ノブをまわすと

その日観た映画や、演劇をはじめとした舞台公演に、ちょっとした感想でも。

「非実在少女のるてちゃん」


日本/公演中(再々演)/笑の内閣(高間響作・演出)


東京都で2010年に条例化され「表現の自由」について大きな論争を巻き起こした「青少年健全育成条例」の成立過程をめぐり、漫画やアニメを守るために派遣された魔法少女のるてと反対派、賛成派それぞれの思いと思惑を描く。2010年に京都で初演され、東京では上演拒否までくらったという問題作兼代表作の再々演です。京都の劇団「笑の内閣」は初観劇。
ギャグも風刺もパロディも、もちろん主張も満載。徹底したチープさが印象的でした。主義主張は反対目線のみ、かつ目新しさもなく、パロディも既に使い古されたものばかり。しかし、それがこの作品においてはマイナス要素に働かない不思議。
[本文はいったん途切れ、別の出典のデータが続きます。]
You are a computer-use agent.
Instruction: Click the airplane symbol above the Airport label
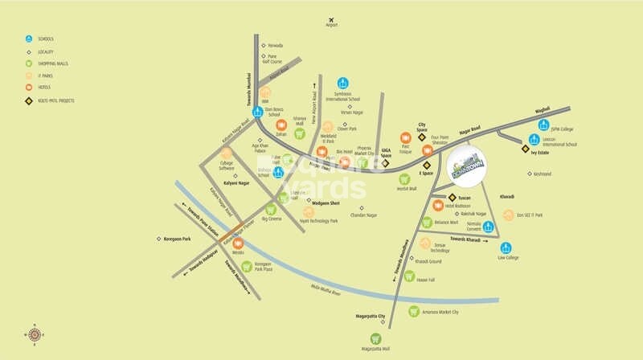tap(331, 18)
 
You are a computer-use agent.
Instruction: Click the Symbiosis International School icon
tap(343, 83)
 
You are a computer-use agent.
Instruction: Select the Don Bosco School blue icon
tap(259, 112)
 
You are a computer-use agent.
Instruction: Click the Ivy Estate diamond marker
tap(525, 149)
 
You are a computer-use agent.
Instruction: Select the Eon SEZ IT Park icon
tap(508, 215)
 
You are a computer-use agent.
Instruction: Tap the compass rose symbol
tap(35, 333)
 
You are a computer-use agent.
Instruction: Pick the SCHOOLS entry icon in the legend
tap(29, 39)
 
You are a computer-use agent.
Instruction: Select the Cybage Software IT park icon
tap(226, 153)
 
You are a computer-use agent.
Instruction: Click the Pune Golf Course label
tap(276, 59)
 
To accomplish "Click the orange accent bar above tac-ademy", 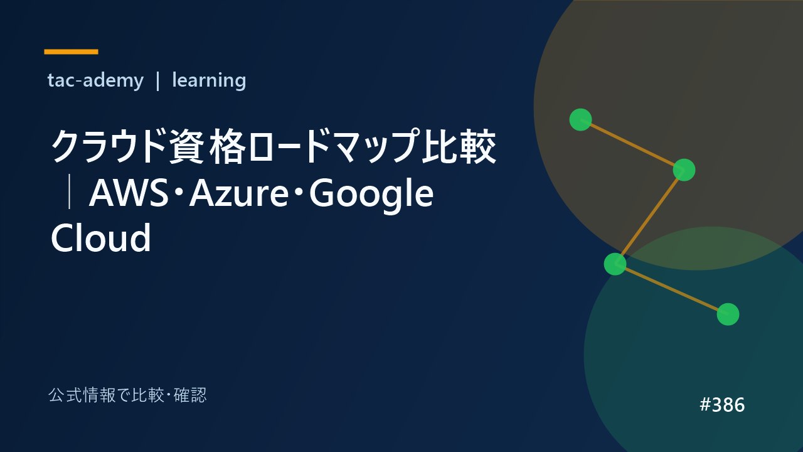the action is point(71,51).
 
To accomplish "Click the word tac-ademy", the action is point(95,80).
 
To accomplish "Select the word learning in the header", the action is point(209,80).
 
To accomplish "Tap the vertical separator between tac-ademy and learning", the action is point(157,81).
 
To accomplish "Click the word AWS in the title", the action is point(129,193).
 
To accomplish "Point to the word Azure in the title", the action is point(239,194).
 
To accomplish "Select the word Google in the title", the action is point(371,196).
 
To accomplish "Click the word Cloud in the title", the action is point(101,237).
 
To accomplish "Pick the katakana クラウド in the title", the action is point(109,147).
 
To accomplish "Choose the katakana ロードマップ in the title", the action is point(333,147).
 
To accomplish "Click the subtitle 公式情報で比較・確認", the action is point(127,396).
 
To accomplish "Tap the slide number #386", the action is point(722,405).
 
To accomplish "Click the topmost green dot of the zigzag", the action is point(581,119).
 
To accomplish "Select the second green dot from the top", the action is point(684,170).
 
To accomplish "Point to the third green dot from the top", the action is point(615,264).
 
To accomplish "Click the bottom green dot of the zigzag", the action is point(728,315).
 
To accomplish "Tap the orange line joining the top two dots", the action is point(632,144).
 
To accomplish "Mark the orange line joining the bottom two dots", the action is point(671,289).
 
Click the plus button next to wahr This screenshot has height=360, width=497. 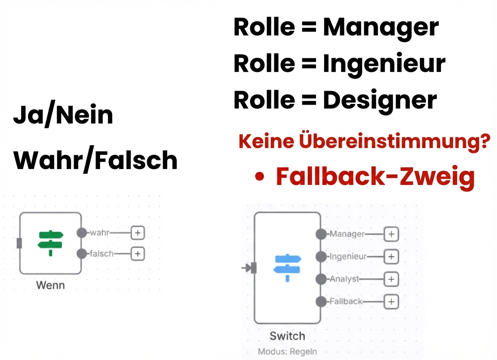coord(138,233)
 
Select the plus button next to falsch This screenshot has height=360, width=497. coord(138,254)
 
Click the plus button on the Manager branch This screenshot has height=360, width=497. coord(391,234)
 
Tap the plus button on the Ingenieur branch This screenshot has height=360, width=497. coord(391,256)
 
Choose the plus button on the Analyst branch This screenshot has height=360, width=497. coord(391,279)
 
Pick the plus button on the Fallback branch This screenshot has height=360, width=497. coord(391,302)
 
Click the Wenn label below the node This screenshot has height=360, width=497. coord(50,285)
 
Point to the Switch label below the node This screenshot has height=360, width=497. coord(287,336)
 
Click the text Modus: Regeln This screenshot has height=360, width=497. coord(287,351)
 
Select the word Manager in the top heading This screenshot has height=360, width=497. coord(381,27)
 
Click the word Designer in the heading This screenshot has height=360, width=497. coord(380,100)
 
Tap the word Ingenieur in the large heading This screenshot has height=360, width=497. coord(384,63)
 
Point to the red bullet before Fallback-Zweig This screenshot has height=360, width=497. coord(259,177)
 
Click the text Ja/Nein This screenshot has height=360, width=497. coord(63,116)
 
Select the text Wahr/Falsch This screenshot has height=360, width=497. coord(95,160)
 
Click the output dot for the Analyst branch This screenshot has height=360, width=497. coord(321,279)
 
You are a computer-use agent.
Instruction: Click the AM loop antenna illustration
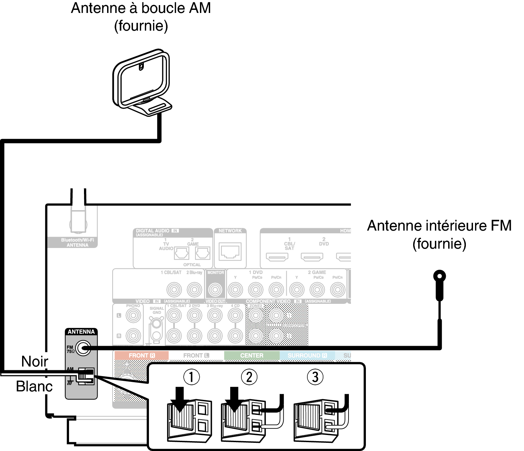[x=141, y=82]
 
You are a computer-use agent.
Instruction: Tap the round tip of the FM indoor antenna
[x=440, y=276]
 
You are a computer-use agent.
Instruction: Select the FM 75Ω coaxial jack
[x=83, y=348]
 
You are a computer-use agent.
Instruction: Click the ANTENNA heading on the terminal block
[x=81, y=332]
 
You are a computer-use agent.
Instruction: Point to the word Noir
[x=35, y=361]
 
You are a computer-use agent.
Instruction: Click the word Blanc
[x=34, y=386]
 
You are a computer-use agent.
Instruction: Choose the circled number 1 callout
[x=191, y=377]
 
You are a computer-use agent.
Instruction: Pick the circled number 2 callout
[x=249, y=377]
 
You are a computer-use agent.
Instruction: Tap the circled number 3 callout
[x=315, y=377]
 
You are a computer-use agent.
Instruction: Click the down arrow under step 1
[x=180, y=399]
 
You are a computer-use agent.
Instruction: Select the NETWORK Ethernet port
[x=230, y=252]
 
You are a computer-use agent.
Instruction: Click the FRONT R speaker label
[x=141, y=356]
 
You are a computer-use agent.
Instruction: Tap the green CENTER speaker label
[x=252, y=356]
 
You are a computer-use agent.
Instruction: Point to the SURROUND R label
[x=307, y=356]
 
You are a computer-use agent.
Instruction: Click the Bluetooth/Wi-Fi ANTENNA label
[x=78, y=243]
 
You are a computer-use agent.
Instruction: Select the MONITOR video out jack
[x=215, y=290]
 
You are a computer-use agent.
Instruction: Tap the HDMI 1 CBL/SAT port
[x=277, y=256]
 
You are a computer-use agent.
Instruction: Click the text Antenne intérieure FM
[x=439, y=226]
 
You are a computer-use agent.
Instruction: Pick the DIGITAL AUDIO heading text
[x=153, y=231]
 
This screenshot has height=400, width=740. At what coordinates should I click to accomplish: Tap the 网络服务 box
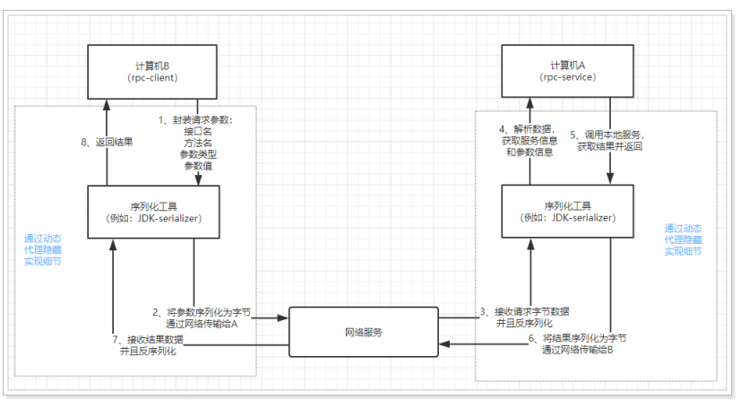click(x=364, y=333)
演劇というメディアから発信したことの意義はあまり感じられなかったのが残念ですが、やらないよりかは「やった」ことが大事ですよね。ただ素材自体が純然たるコメディならば調理は控えめにした方が良い。
のるてちゃんよりも条例制定の教師が主役なのですね。教育論を語る場面に子供がいないのは皮肉であるのと同時に、この問題の核心をもついている気がします。